- Records for processing:

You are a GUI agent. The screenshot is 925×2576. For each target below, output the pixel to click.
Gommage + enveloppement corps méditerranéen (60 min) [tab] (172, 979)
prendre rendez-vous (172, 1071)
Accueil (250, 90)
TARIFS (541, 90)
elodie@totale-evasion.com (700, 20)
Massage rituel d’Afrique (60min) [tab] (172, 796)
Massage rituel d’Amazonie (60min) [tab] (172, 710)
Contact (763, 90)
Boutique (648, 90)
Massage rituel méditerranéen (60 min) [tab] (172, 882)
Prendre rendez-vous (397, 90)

...

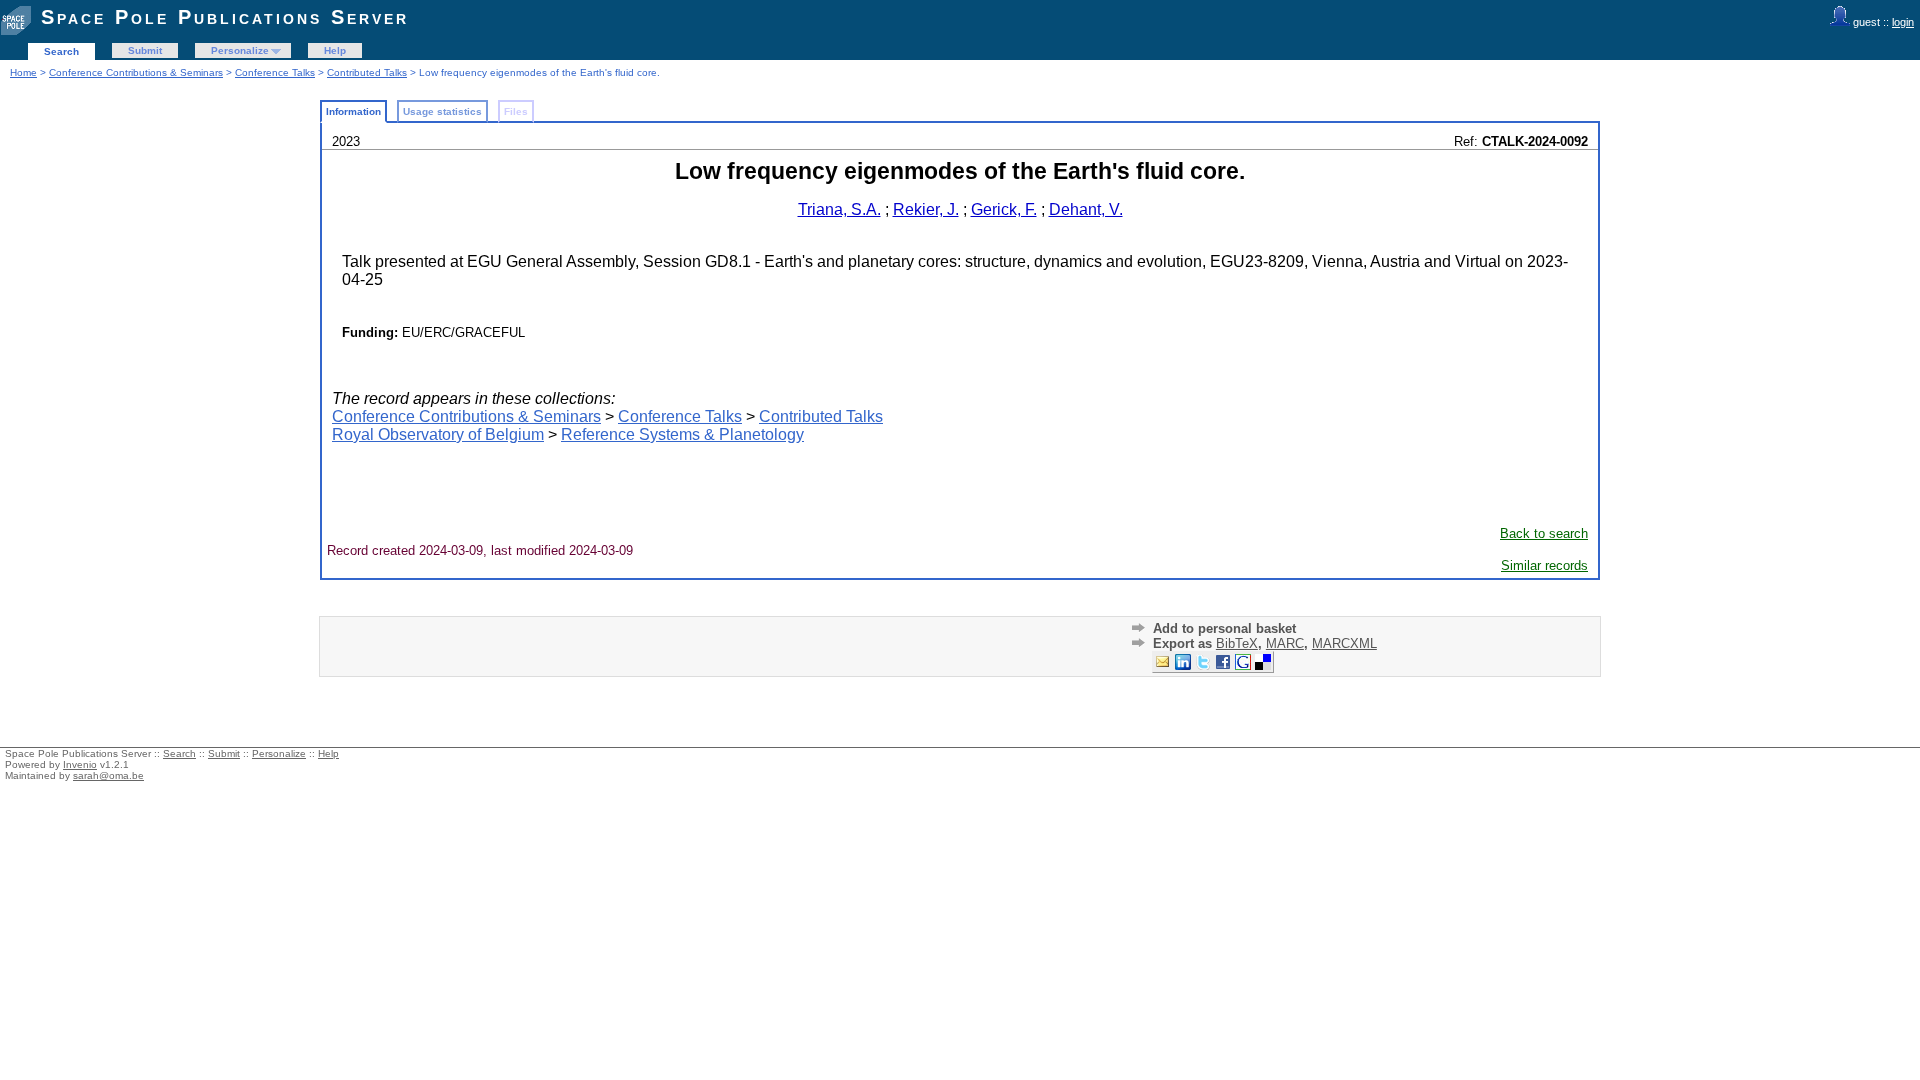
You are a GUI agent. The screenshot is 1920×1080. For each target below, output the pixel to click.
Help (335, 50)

- Work order: Write out, from the lines above, only those from the line with "Massage rituel méditerranéen" to the line with "Prendre rendez-vous (397, 90)", exactly as given, including the first and the last.

- Response for this exercise:
Massage rituel méditerranéen (60 min) [tab] (172, 882)
Prendre rendez-vous (397, 90)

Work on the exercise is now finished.